Al menos a esta conclusión llegué hace años, por primera vez, al observar ‘La Piedad’ de Miguel Ángel. Era aún muy joven pero en ese preciso instante entendí lo excelso y elevado del arte. Creo que jamás me había sobrecogido igual ninguna estampa. Después he vuelto a experimentar esa sensación en numerosas ocasiones más. Sin lugar a dudas el día que, en lo alto de una escalera del Louvre, me crucé con la ‘Victoria alada de Samotracia’; o cuando disfruté de la restauración de ‘La Anunciación’ de Fra Angelico, en el Museo de El Prado de Madrid.

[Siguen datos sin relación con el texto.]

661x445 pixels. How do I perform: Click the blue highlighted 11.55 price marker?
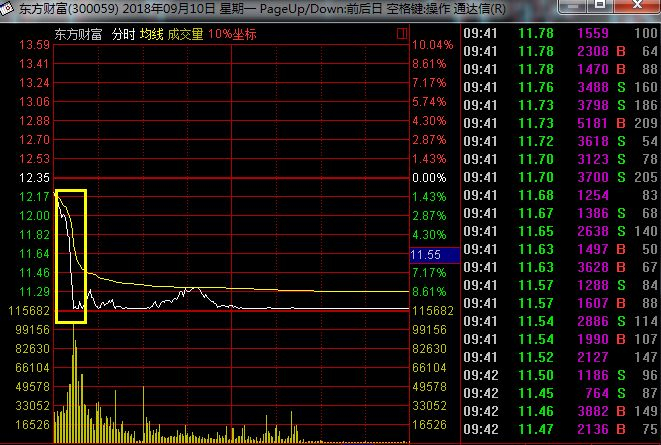(435, 255)
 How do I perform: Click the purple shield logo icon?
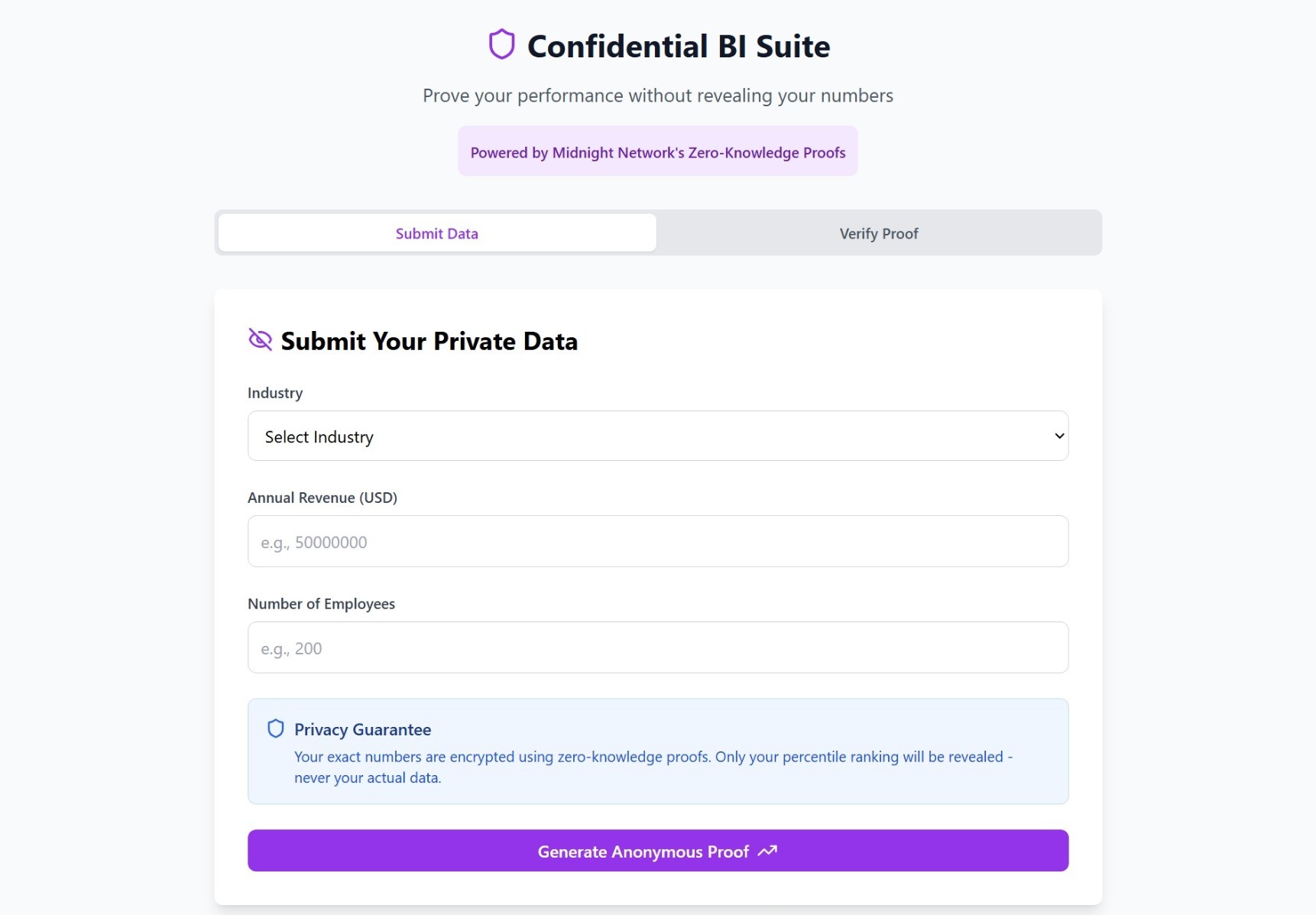(501, 44)
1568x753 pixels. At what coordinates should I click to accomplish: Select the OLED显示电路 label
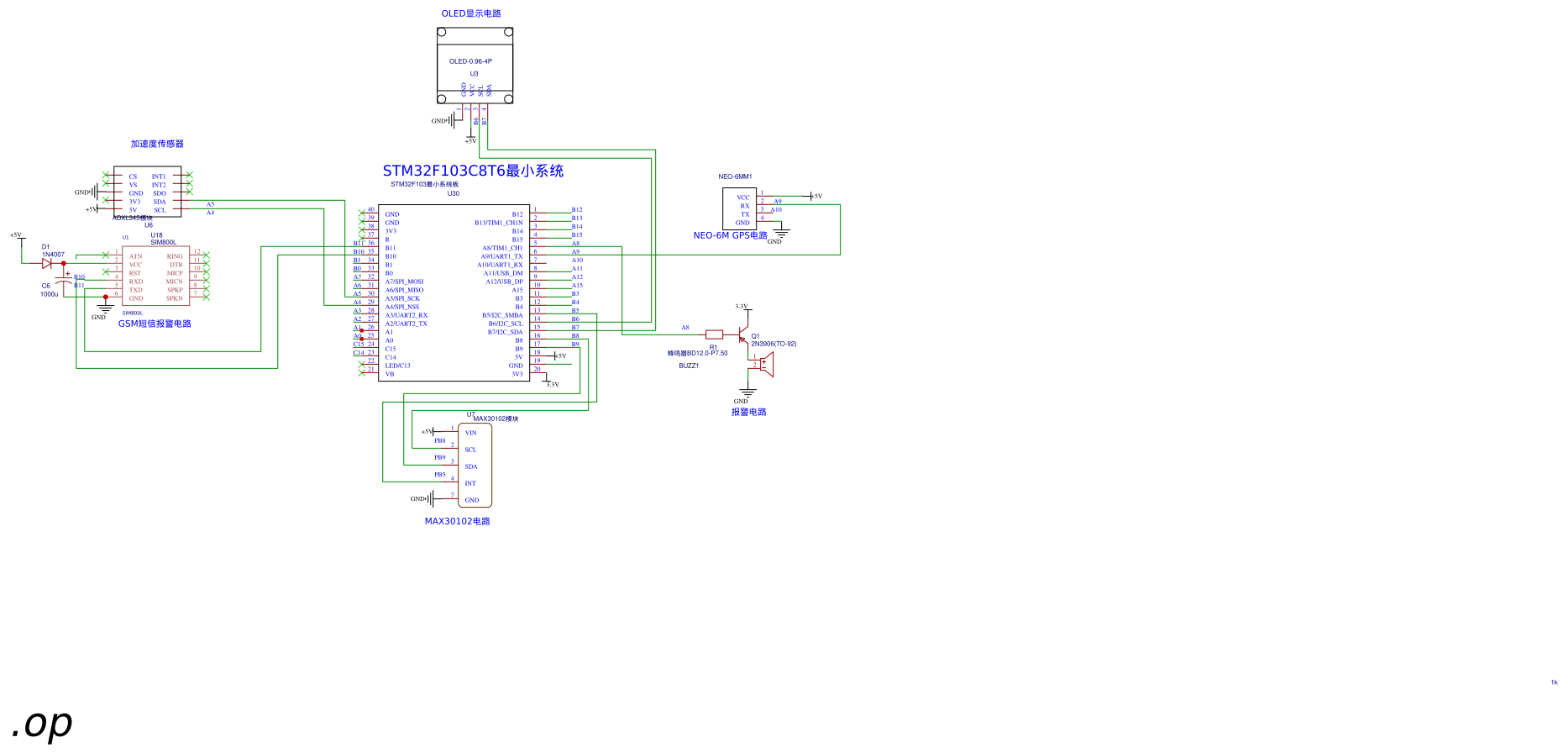coord(471,13)
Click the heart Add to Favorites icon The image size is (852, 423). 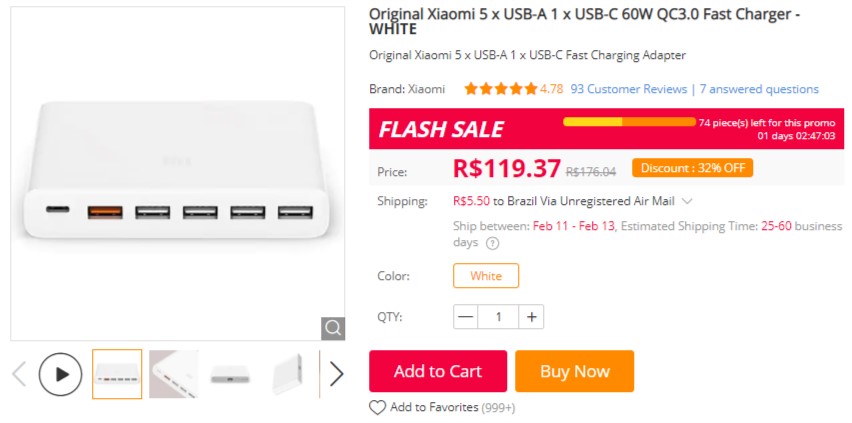tap(377, 408)
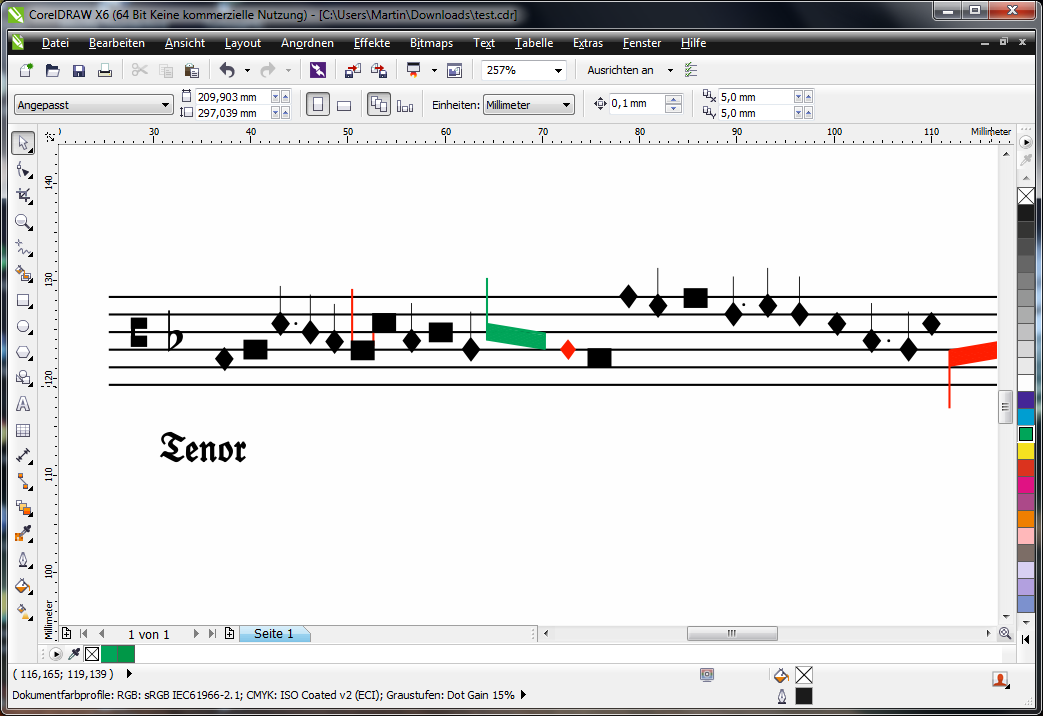Pick the yellow swatch in color palette
This screenshot has width=1043, height=716.
(x=1025, y=451)
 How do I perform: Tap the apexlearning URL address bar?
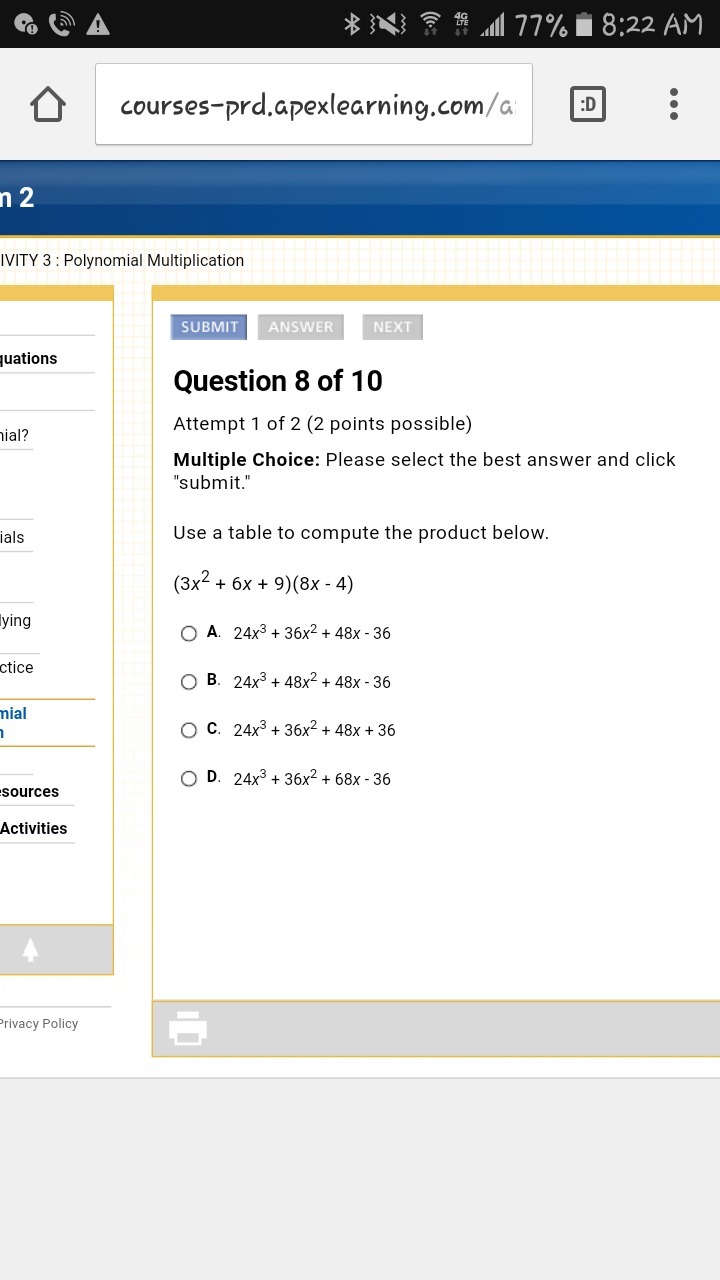314,105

Algo similar me ocurre también, por más que las tengas vistas, con algunas obras de nuestro célebre escultor Francisco Salzillo. No puedo evitar compungirme con su sufriente Dolorosa en el Museo de la capital o con el dulcísimo San José y el Niño que alberga la Parroquia de Santiago Apóstol de Lorquí.

Antes estas admiraciones, aunque sea por unos instantes, pierden intensidad las tribulaciones, las angustias y, también, las nimiedades de nuestro día a día y uno comprende que la belleza también cura y salva.